Thermal Cracking of Middle Frames of Aluminum Alloy ADC12 Mobile Phones (Part Two)
2.2 Microstructure analysis of alloys
Figure 3 shows the microstructure of the alloy at the hot crack position observed by an optical microscope. Its metallographic structure consists of primary α-Al, α-Al plus eutectic silicon phases. The part with the light color is the matrix structure, and the dark color eutectic organization. It can be seen from the figure that the hot crack was formed and developed on the grain boundary of the alloy matrix phase. When the crack first formed, the amount of intergranular separation and shrinkage was relatively small, and the eutectic liquid was easily fed. It can be seen from Figure 3a that a large number of gas holes were distributed at the hot crack, which deteriorated the mechanical properties of the alloy, which was consistent with the results observed in the fracture morphology; the grain size distribution of the alloy in Figure 3b and c was not uniform.
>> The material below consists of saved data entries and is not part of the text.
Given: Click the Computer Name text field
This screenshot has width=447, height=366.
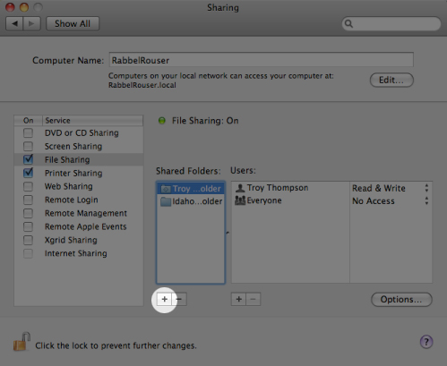Looking at the screenshot, I should pyautogui.click(x=262, y=60).
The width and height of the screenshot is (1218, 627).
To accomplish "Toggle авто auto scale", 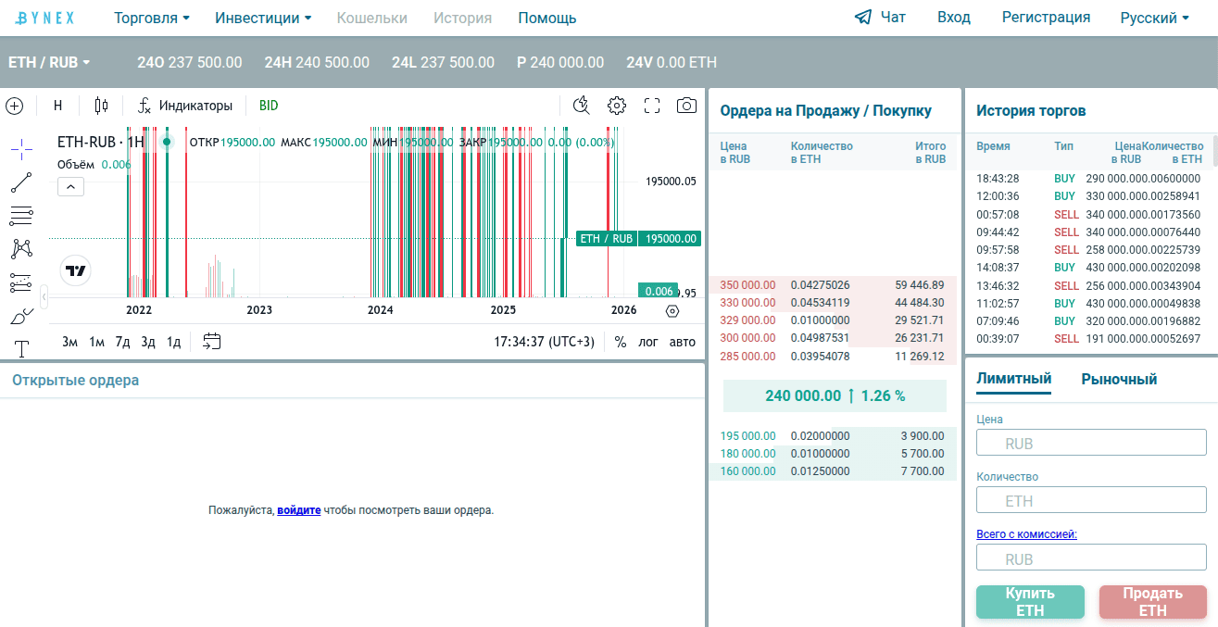I will coord(683,342).
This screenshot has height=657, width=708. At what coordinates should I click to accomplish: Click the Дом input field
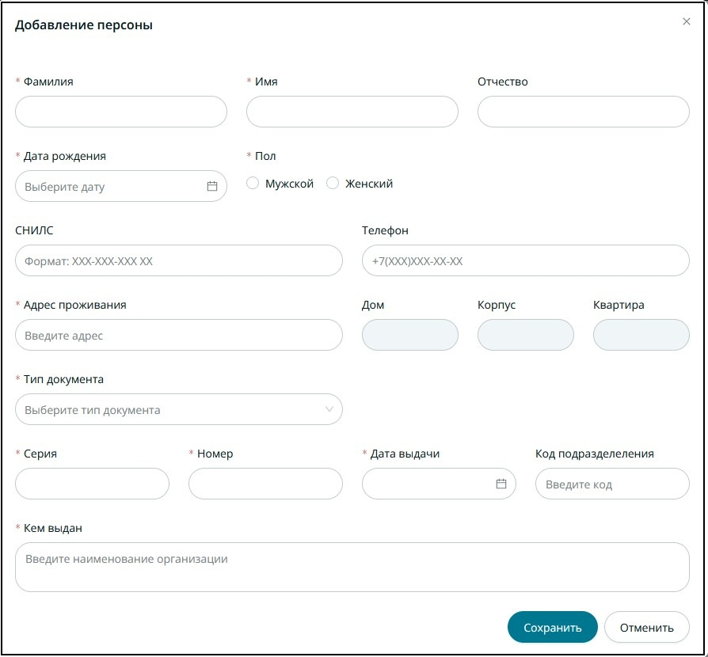[410, 335]
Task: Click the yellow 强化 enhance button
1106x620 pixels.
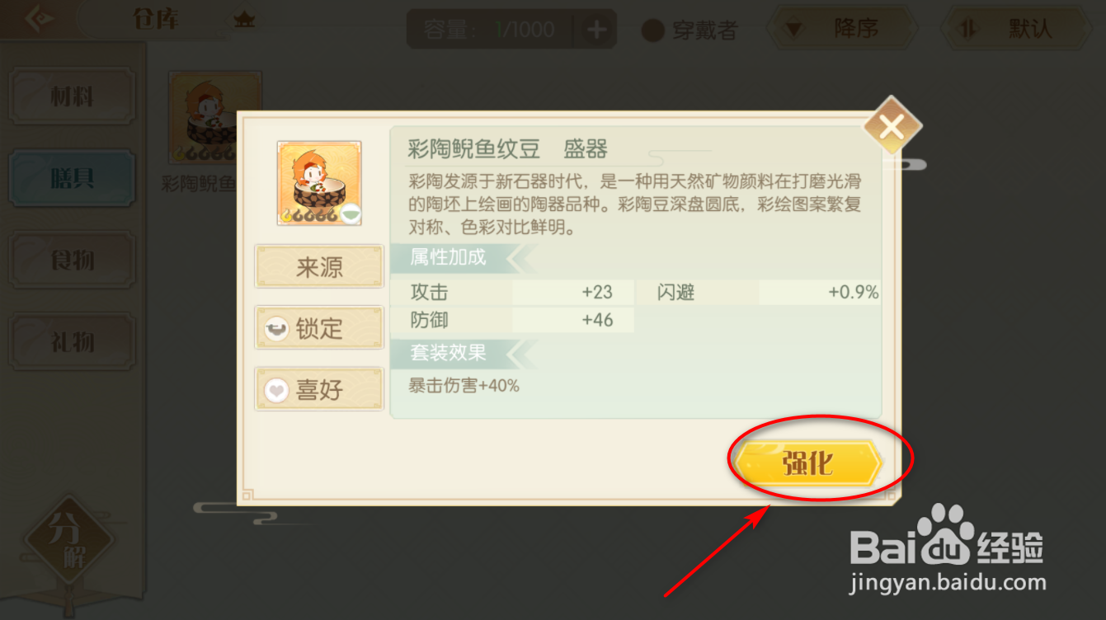Action: (x=809, y=464)
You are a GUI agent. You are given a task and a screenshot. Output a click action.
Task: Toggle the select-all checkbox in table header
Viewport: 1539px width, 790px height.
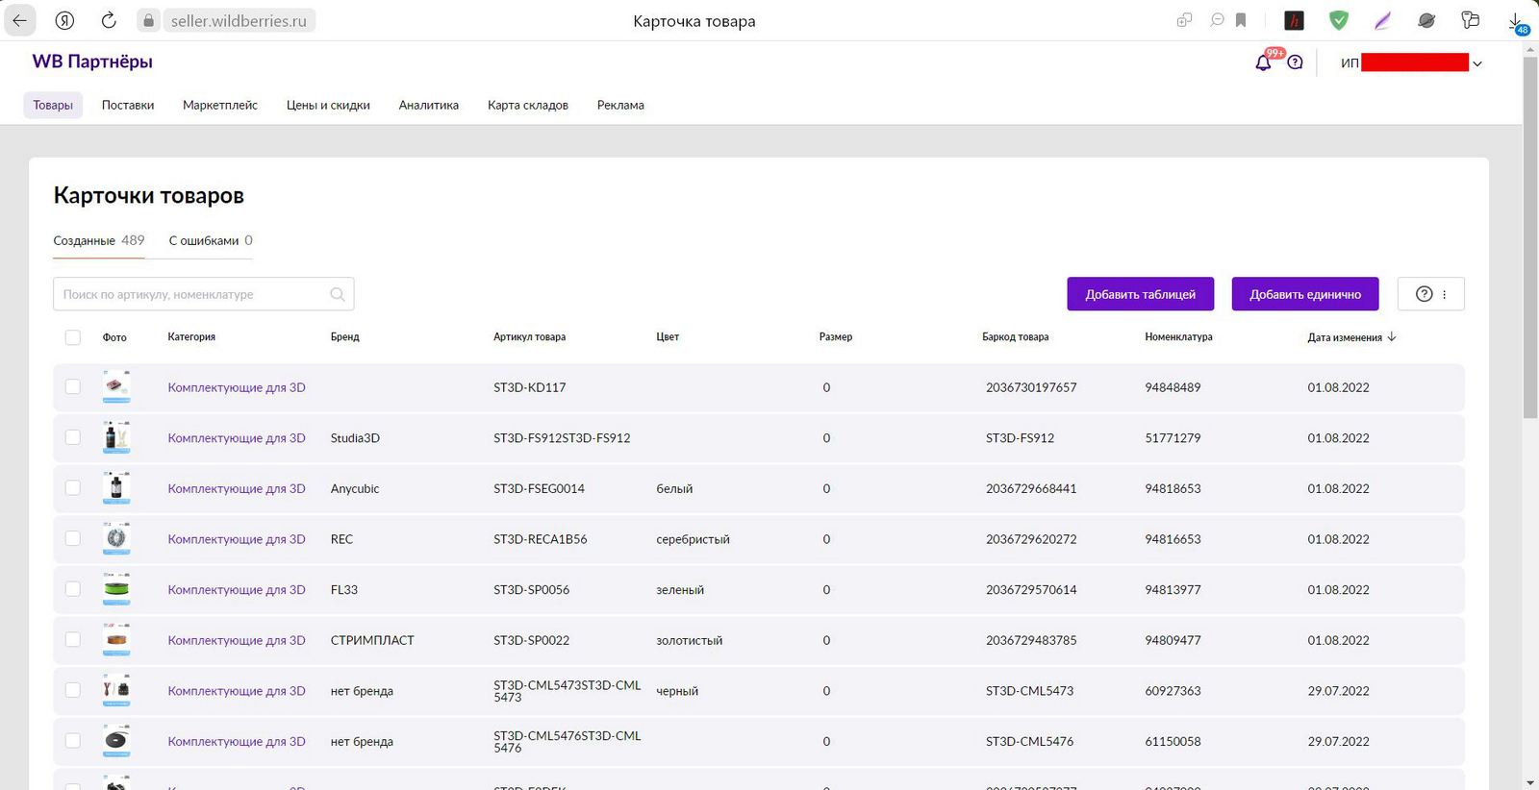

Coarse dendrites coexisted with fine spherulites, and the presence of a large number of coarse dendrites reduced the thermal cracking resistance of the alloy, indicating that the cooling process was affected by thermodynamics and other factors, resulting in uneven microstructure and great heat stress. Since the coarse dendrites couldn't easily slip and reduce stress like equiaxed and spherical crystals, thermal cracking easily occurred. Figure 3b shows the structure at the tip of the hot crack, in which part of the crack has been filled by eutectic liquid in the formation process, and part of the crack couldn't be filled due to insufficient remaining eutectic liquid, resulting in intermittent cracks. After the hot crack was formed, the temperature of the alloy liquid dropped rapidly and the solidification speed increased due to the narrow solidification interval of the ADC12 alloy; the proportion of the solid phase increased rapidly, resulting in a great decrease in the filling ability of the alloy liquid. The hot crack could no longer be fed. The amount of eutectic liquid was less than that of feeding required for the crack, so that the hot crack couldn't be recovered. Therefore, the hot crack further expanded. Figure 3c shows the structure after the hot crack was expanded, and the crack width was increased, up to 20 μm at the widest part.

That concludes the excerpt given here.